Question

I was going through someone's .asp code and saw that he was printing a HTML without closing it. I went to Chrome and in its inspector to see the DOM and where to close it when out of the sudden there it was: the tag!!

I went back to .asp to check if I missed something, but there were no html includes or .js that would be closing it. I thought I was going crazy and then a colleague of mine told me that some Browsers are closing unclosed tags by themselves?!

It makes sense regarding all the bad code out there but...
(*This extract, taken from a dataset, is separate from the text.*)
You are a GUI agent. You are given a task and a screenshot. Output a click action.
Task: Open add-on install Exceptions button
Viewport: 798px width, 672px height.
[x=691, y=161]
Inspector has the tag, but the real HTML source code doesn't so I assume Chrome reads the source code, magically adds closing tags and then presents the page. Chrome inspector, then, inspects the magically changed version.

My questions are:

  • why would a developer tool like C. inspector show the modified version?

  • how to turn it of ?

  • what else is autoclosed except tag

Thanks a lot

Was it helpful?

Solution

What you see in the inspector (same goes for firebug) is the browser-interpreted (or rendered) version of the given source not the real source.

why would a developer tool like C. inspector show the modified version?

If error checking were too strict, a lot of webpages wouldn't be viewable at all.

how to turn it of ?

I don't think that's possible.

what else is autoclosed except tag

Everything the browsers needs to get a wellformed html-source.